A new study by Premium Credit’s Insurance Index shows that 66% of customers are now using credit to pay for their insurance premiums, with credit cards being the most popular form of payment.
Premium Credit’s Insurance Index tracks insurance buying and how it is paid for. The think tank’s data showed that, found personal finances of insurance customers are stretched thinner than ever before, with almost one in ten (9%) using personal loans while 7% have borrowed from friends or family.
Inflation and cost of living impacting on insurance customers
The data suggests that as incomes are squeezed ever more tightly by the rising cost of living and the rise in inflation, customers are struggling to find enough disposable income to provide for their insurance cover.
The study revealed that 34% of customers who use credit to finance one or more insurance policy,
had borrowed more than they had in the previous 12 months for this purpose. Just a year ago, the number of customers paying for their policies by credit was one in four.
However, when Premium Credit’s Insurance Index last reported in October 2021, the data shows the number of people using some form of credit to pay for one or more insurance policy dropped slightly from 69% to 66% over the same period.
Rising premiums have escalated the use of credit among insurance customers
Experts say the driving reason for increased borrowing as identified by the research among customers who use credit to buy insurance, is the rising cost of insurance premiums. An estimated 27% said increases in the price of cover had increased their need to borrow more.
Approximately one in four (23%) also stated that they borrowed more because credit is cheaper. The same number of customers blamed boosted borrowing on a fall in their disposable income and also because they had lost their jobs.
The study also revealed that a number of customers have opted to cancel policies because they can no longer afford cover. An estimated 3% have cancelled their buildings insurance while 3% have cancelled contents cover.
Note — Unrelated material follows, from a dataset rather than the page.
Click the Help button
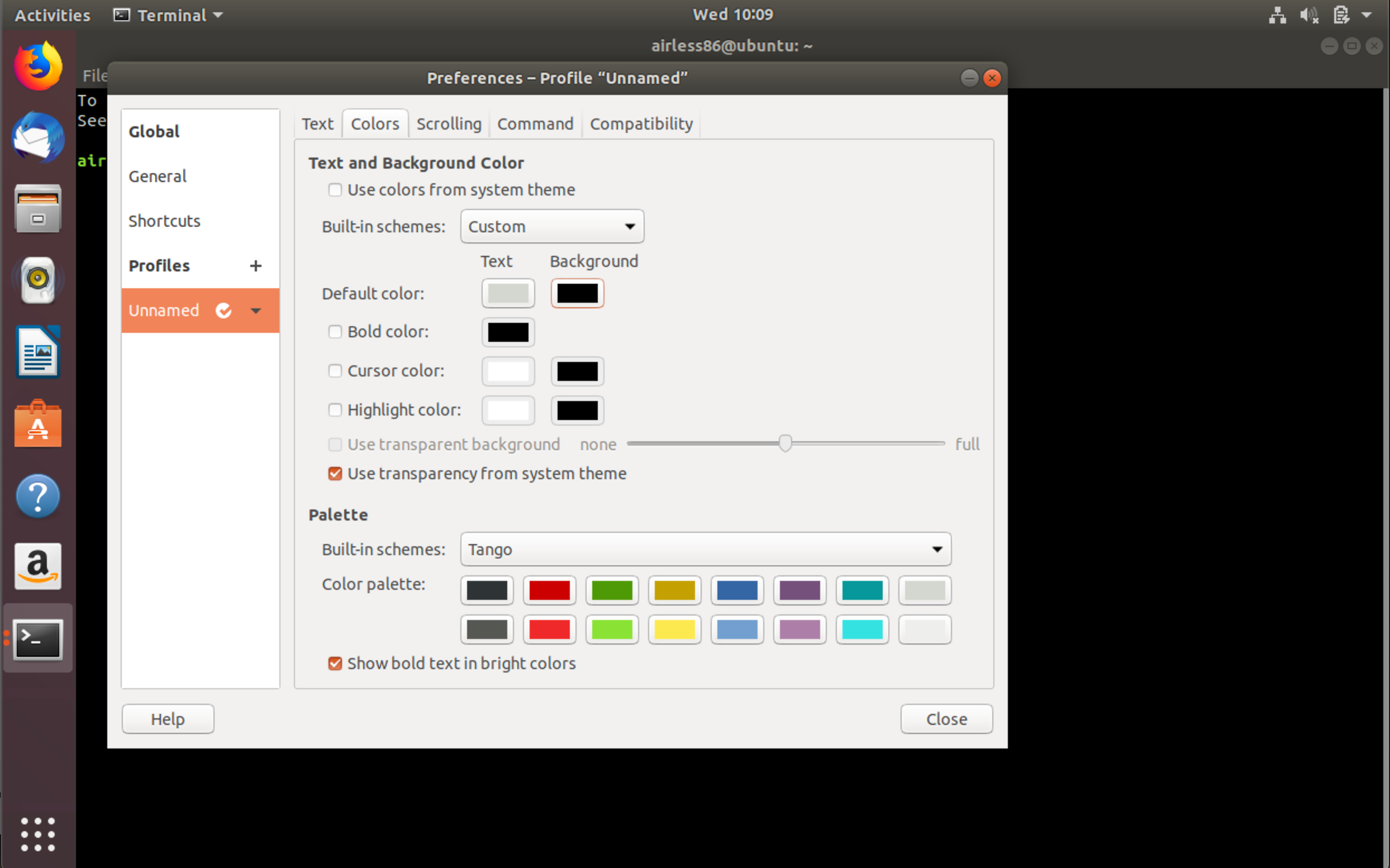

The findings are slightly better than the October 2021 data, which showed 4% cancelling buildings cover and 3% contents cover and an improvement over research conducted by Premium Credit in March 2021 which found 5% had cancelled or amended buildings insurance and 7% had cancelled or amended contents insurance.
A further 5% who used credit to pay for one or more insurance policy admitted they had defaulted on repayments since 2021 and the same number predict they will miss repayments in the year ahead.
Speaking about the findings, Adam Morghem, Premium Credit’s Strategy, Marketing & Communications Director explained, “Premium finance is specifically designed for insurance buyers to help make important insurance policies affordable and improve cashflow. Looking to spread the cost of an annual policy into more manageable monthly payments works for many millions of UK consumers and businesses.”
He added, “Premium finance has become a very cost-competitive means for consumers to buy insurance and better manage their finances through spreading payments. At a time when household finances are under pressure it can be a good alternative to other forms of credit.”